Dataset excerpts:
-------------------------
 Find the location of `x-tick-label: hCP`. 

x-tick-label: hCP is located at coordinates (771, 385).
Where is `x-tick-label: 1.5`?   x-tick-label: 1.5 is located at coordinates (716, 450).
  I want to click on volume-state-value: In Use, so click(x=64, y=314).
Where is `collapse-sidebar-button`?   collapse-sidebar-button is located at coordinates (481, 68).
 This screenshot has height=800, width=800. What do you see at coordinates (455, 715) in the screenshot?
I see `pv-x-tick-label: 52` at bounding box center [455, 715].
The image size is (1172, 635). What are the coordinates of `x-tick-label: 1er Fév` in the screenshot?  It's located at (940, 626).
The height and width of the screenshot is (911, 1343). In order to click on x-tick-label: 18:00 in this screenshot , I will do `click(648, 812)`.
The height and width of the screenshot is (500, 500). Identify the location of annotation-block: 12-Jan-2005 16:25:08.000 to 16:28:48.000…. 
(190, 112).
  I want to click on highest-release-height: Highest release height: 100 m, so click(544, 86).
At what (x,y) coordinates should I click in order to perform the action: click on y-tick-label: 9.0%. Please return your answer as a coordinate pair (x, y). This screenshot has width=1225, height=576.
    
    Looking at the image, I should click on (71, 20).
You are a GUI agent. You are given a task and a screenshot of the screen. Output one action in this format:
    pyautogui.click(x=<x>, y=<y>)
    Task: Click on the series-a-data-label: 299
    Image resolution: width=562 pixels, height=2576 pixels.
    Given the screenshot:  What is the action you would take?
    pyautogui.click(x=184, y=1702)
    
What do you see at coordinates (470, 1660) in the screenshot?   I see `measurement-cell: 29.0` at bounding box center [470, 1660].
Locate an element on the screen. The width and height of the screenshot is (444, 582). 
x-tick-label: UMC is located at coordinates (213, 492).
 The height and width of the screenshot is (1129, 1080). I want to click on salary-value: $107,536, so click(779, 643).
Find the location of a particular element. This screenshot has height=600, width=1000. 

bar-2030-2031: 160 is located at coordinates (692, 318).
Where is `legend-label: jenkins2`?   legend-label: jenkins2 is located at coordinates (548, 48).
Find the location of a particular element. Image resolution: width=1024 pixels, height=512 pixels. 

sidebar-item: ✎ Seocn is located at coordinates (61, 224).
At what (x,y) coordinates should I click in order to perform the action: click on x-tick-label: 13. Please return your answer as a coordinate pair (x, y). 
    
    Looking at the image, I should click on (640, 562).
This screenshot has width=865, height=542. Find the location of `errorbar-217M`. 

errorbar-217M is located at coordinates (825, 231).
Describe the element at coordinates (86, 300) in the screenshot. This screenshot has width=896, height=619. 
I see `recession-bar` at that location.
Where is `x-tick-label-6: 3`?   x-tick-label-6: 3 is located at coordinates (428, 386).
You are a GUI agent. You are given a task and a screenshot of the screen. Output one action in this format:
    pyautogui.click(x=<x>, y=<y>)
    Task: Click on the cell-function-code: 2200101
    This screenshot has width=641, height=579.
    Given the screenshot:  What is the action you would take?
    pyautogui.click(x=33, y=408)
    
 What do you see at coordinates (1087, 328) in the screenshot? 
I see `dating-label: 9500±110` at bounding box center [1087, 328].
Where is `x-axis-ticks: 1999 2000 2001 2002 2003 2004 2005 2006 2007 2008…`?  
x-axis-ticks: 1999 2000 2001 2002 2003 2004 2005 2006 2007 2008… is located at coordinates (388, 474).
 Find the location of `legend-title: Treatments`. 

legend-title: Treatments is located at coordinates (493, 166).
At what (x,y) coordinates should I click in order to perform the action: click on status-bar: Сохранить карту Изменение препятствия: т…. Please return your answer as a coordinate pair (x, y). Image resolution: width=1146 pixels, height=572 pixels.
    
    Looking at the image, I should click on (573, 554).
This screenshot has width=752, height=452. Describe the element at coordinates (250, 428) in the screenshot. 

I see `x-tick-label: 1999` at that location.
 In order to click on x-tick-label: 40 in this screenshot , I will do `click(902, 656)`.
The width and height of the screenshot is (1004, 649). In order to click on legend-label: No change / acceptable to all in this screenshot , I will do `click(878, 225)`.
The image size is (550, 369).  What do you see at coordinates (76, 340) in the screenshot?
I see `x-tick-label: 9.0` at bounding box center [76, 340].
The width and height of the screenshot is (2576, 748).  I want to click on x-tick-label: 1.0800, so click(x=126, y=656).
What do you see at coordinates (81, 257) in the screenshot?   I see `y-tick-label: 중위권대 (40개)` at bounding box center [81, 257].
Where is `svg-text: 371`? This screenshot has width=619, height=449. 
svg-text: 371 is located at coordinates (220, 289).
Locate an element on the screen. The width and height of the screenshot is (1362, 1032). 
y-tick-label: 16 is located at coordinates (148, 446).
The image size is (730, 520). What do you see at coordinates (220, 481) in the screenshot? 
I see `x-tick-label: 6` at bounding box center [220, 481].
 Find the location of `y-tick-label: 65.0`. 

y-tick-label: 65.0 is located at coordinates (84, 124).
-------------------------
▶ _Directive_
Copy the lines above word for word, from first to last.

▶ _Response_
 Find the location of `x-tick-label: hCP`. 

x-tick-label: hCP is located at coordinates (771, 385).
Where is `x-tick-label: 1.5`?   x-tick-label: 1.5 is located at coordinates (716, 450).
  I want to click on volume-state-value: In Use, so click(x=64, y=314).
Where is `collapse-sidebar-button`?   collapse-sidebar-button is located at coordinates (481, 68).
 This screenshot has height=800, width=800. What do you see at coordinates (455, 715) in the screenshot?
I see `pv-x-tick-label: 52` at bounding box center [455, 715].
The image size is (1172, 635). What are the coordinates of `x-tick-label: 1er Fév` in the screenshot?  It's located at (940, 626).
The height and width of the screenshot is (911, 1343). In order to click on x-tick-label: 18:00 in this screenshot , I will do `click(648, 812)`.
The height and width of the screenshot is (500, 500). Identify the location of annotation-block: 12-Jan-2005 16:25:08.000 to 16:28:48.000…. 
(190, 112).
  I want to click on highest-release-height: Highest release height: 100 m, so click(544, 86).
At what (x,y) coordinates should I click in order to perform the action: click on y-tick-label: 9.0%. Please return your answer as a coordinate pair (x, y). This screenshot has width=1225, height=576.
    
    Looking at the image, I should click on (71, 20).
You are a GUI agent. You are given a task and a screenshot of the screen. Output one action in this format:
    pyautogui.click(x=<x>, y=<y>)
    Task: Click on the series-a-data-label: 299
    Image resolution: width=562 pixels, height=2576 pixels.
    Given the screenshot:  What is the action you would take?
    pyautogui.click(x=184, y=1702)
    
What do you see at coordinates (470, 1660) in the screenshot?   I see `measurement-cell: 29.0` at bounding box center [470, 1660].
Locate an element on the screen. The width and height of the screenshot is (444, 582). 
x-tick-label: UMC is located at coordinates (213, 492).
 The height and width of the screenshot is (1129, 1080). I want to click on salary-value: $107,536, so click(779, 643).
Find the location of a particular element. This screenshot has height=600, width=1000. 

bar-2030-2031: 160 is located at coordinates (692, 318).
Where is `legend-label: jenkins2`?   legend-label: jenkins2 is located at coordinates (548, 48).
Find the location of a particular element. Image resolution: width=1024 pixels, height=512 pixels. 

sidebar-item: ✎ Seocn is located at coordinates (61, 224).
At what (x,y) coordinates should I click in order to perform the action: click on x-tick-label: 13. Please return your answer as a coordinate pair (x, y). 
    
    Looking at the image, I should click on (640, 562).
This screenshot has width=865, height=542. Find the location of `errorbar-217M`. 

errorbar-217M is located at coordinates (825, 231).
Describe the element at coordinates (86, 300) in the screenshot. This screenshot has width=896, height=619. 
I see `recession-bar` at that location.
Where is `x-tick-label-6: 3`?   x-tick-label-6: 3 is located at coordinates (428, 386).
You are a GUI agent. You are given a task and a screenshot of the screen. Output one action in this format:
    pyautogui.click(x=<x>, y=<y>)
    Task: Click on the cell-function-code: 2200101
    This screenshot has width=641, height=579.
    Given the screenshot:  What is the action you would take?
    pyautogui.click(x=33, y=408)
    
 What do you see at coordinates (1087, 328) in the screenshot? 
I see `dating-label: 9500±110` at bounding box center [1087, 328].
Where is `x-axis-ticks: 1999 2000 2001 2002 2003 2004 2005 2006 2007 2008…`?  
x-axis-ticks: 1999 2000 2001 2002 2003 2004 2005 2006 2007 2008… is located at coordinates (388, 474).
 Find the location of `legend-title: Treatments`. 

legend-title: Treatments is located at coordinates (493, 166).
At what (x,y) coordinates should I click in order to perform the action: click on status-bar: Сохранить карту Изменение препятствия: т…. Please return your answer as a coordinate pair (x, y). Image resolution: width=1146 pixels, height=572 pixels.
    
    Looking at the image, I should click on (573, 554).
This screenshot has width=752, height=452. Describe the element at coordinates (250, 428) in the screenshot. 

I see `x-tick-label: 1999` at that location.
 In order to click on x-tick-label: 40 in this screenshot , I will do `click(902, 656)`.
The width and height of the screenshot is (1004, 649). In order to click on legend-label: No change / acceptable to all in this screenshot , I will do `click(878, 225)`.
The image size is (550, 369).  What do you see at coordinates (76, 340) in the screenshot?
I see `x-tick-label: 9.0` at bounding box center [76, 340].
The width and height of the screenshot is (2576, 748).  I want to click on x-tick-label: 1.0800, so click(x=126, y=656).
What do you see at coordinates (81, 257) in the screenshot?   I see `y-tick-label: 중위권대 (40개)` at bounding box center [81, 257].
Where is `svg-text: 371`? This screenshot has width=619, height=449. 
svg-text: 371 is located at coordinates (220, 289).
Locate an element on the screen. The width and height of the screenshot is (1362, 1032). 
y-tick-label: 16 is located at coordinates (148, 446).
The image size is (730, 520). What do you see at coordinates (220, 481) in the screenshot? 
I see `x-tick-label: 6` at bounding box center [220, 481].
 Find the location of `y-tick-label: 65.0`. 

y-tick-label: 65.0 is located at coordinates (84, 124).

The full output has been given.